Yahoo celebrated its 15th birthday yesterday, making it an old-timer among many other Internet properties. But with CEO Carol Bartz running the show - on the job 15 months now - the company is feeling young at heart and eager to redefine what it does.
During a birthday celebration yesterday, Bartz offered a reminder that things don't turn around overnight, especially when a new management style jumps in during one of the worst economic recessions in history. She even pointed to Apple's turnaround following the return of Steve Jobs. He was at the helm for four years before the company launched the iPod and took off to become the powerhouse that it is today.
Bartz elaborated on the company's growth strategy during a Q&A session at the Morgan Stanley Technology Media & Telecom Conference today. To hear Bartz talk about the growth potential, there doesn't seem to be any "ifs" in her voice. They're not guessing at Yahoo. They're starting to get a solid pulse of what the recession-slammed advertisers and site visitors want. And they're acting on it.
Through an overused baseball analogy that she didn't start, she explained that the company is just in the first inning of the game. She said the company serves content to 160 million visitors everyday. In fact, she said, that's more 10 million more people that tuned into this year's Super Bowl, long considered the granddaddy of television advertising. The Yahoo audience - whether on Sports or Finance or Entertainment pages - are not only engaging in the content but also giving Yahoo some analytical insight as to what each individual user is interested in, down to the zip code.
The interesting thing about Yahoo is the variety of people who come for different reasons. There's a wealth of knowledge there that's largely untapped, she said. It's that depth of analysis that advertisers want, though, and Yahoo is eager to sift through it to meet the needs of advertisers.
Case in point: Walmart and Yahoo have teamed on a campaign called the 365 Days of Mom, one that allows Walmart greater insight into the purchasing mindset of moms who shop in their brick-and-mortar stores. When do moms start helping their daughters shop for prom dresses. Analyzing the searches and the clicks against the demographics, Yahoo can find that information for Walmart. They'll also want to know when moms start shopping for Valentine's Day gifts. After all, there's no sense decking out the stores with red hearts and aisles of boxed candies if no one is interested in it until February 1. With the right information - based on data that Yahoo users probably don't even know they're coughing up, a company like Walmart can operate more efficiently by tapping the right markets at the right time.
She also spent some time talking about Yahoo's mobile efforts, which she said is on the forefront of all conversations across all Yahoo teams.
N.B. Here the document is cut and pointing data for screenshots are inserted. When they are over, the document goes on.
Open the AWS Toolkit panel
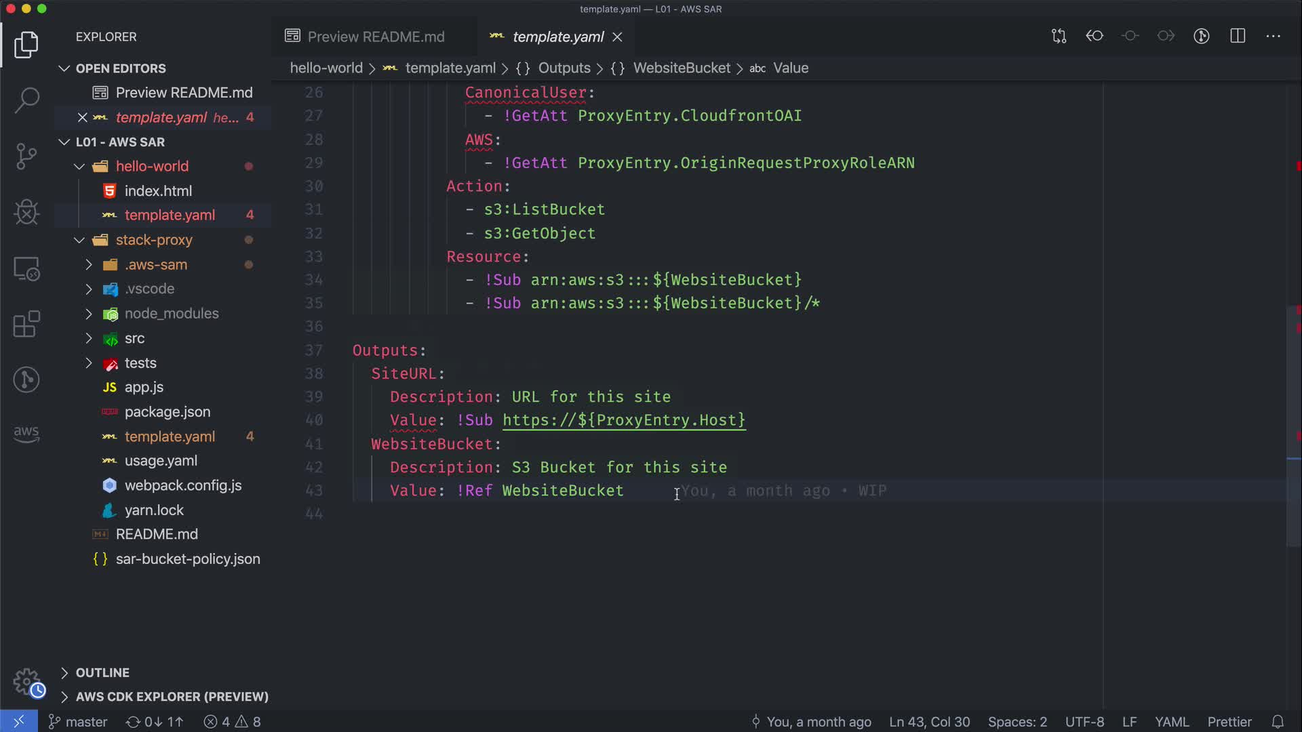The width and height of the screenshot is (1302, 732). pos(26,433)
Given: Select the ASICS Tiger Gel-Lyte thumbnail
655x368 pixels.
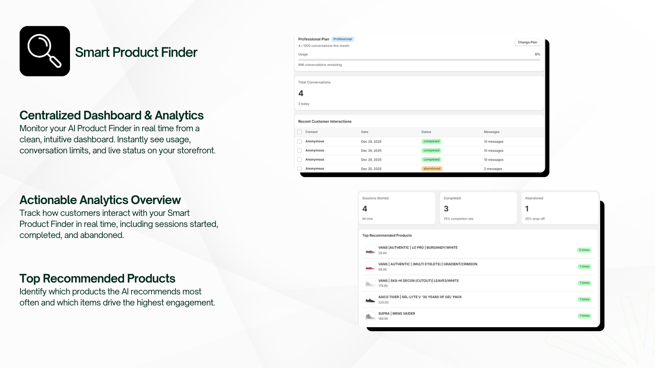Looking at the screenshot, I should (x=370, y=299).
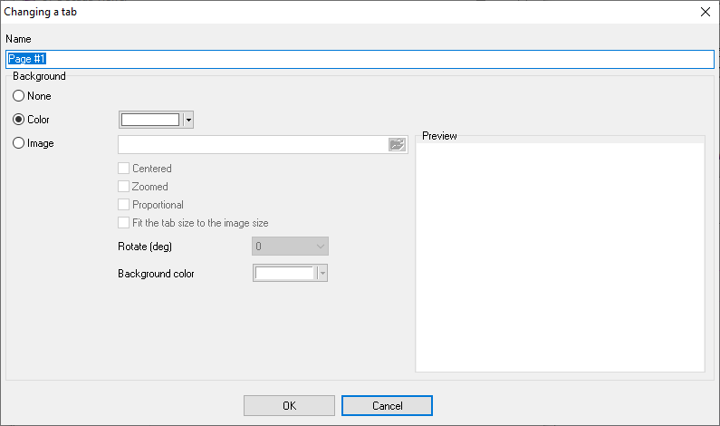
Task: Open the Background color dropdown arrow
Action: pos(322,273)
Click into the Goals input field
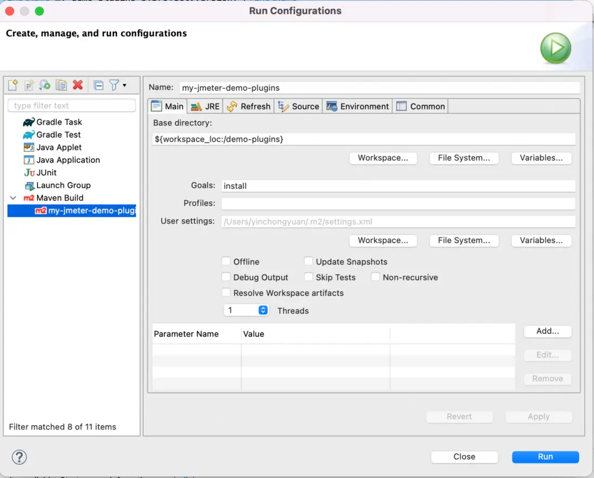The height and width of the screenshot is (478, 594). (398, 186)
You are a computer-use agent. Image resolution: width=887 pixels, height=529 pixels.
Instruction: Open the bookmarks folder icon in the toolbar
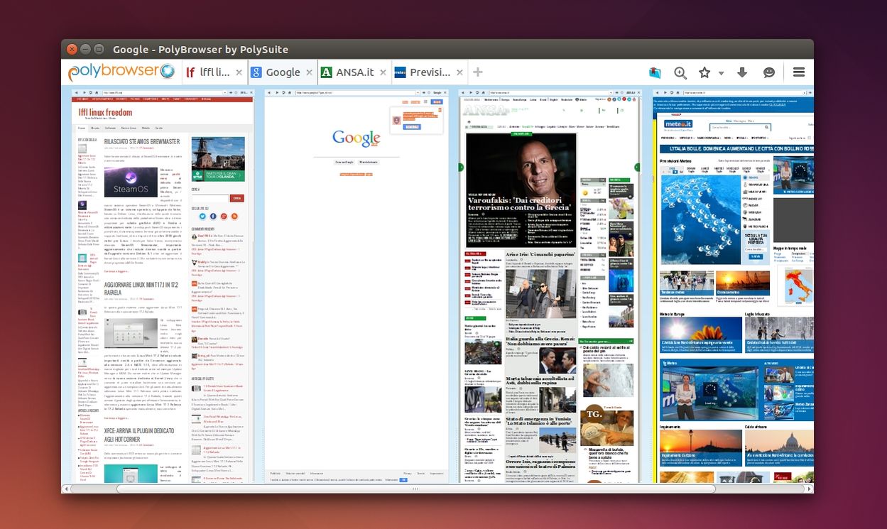[x=655, y=72]
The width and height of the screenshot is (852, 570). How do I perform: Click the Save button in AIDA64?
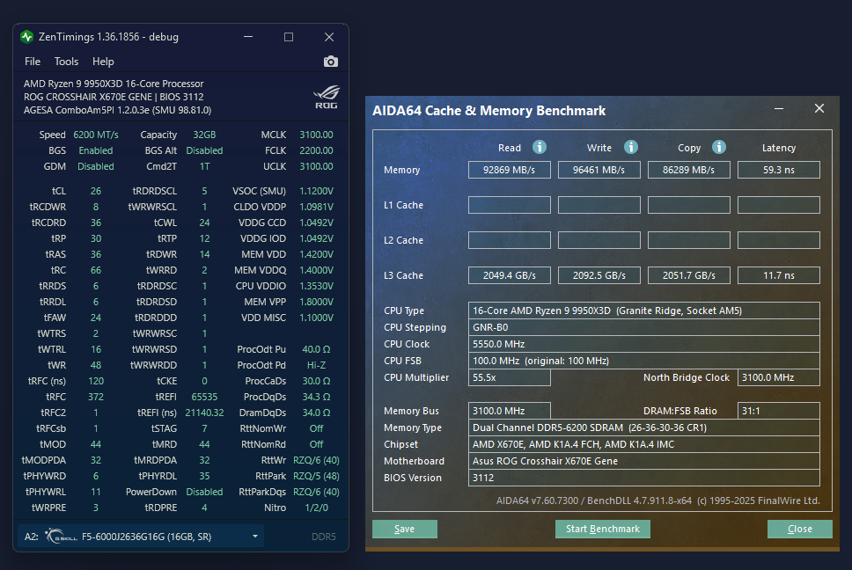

Specifically, they want to optimize the Yahoo experience based on the screen size of the device - something that becomes increasingly important in emerging markets.
The mobile experience has to be top-notch, she said, if the company wants to maintain and grow its user base on the PC side. If someone interested in finance, for example, likes a competitors mobile experience over Yahoo's, she doesn't want that user to then turn to the competitors PC-Web site for the content.
Finally, she was asked what Yahoo plans to do with its unrestricted cash. There may be a stock buyback down the road. And she also suggested that there may be some smaller acquisitions, too - especially those that are focused around analytics and Mom sites. (That says a lot about the significance of that Walmart deal, huh?)
Of course, she wasn't using this event to make any acquisition announcements.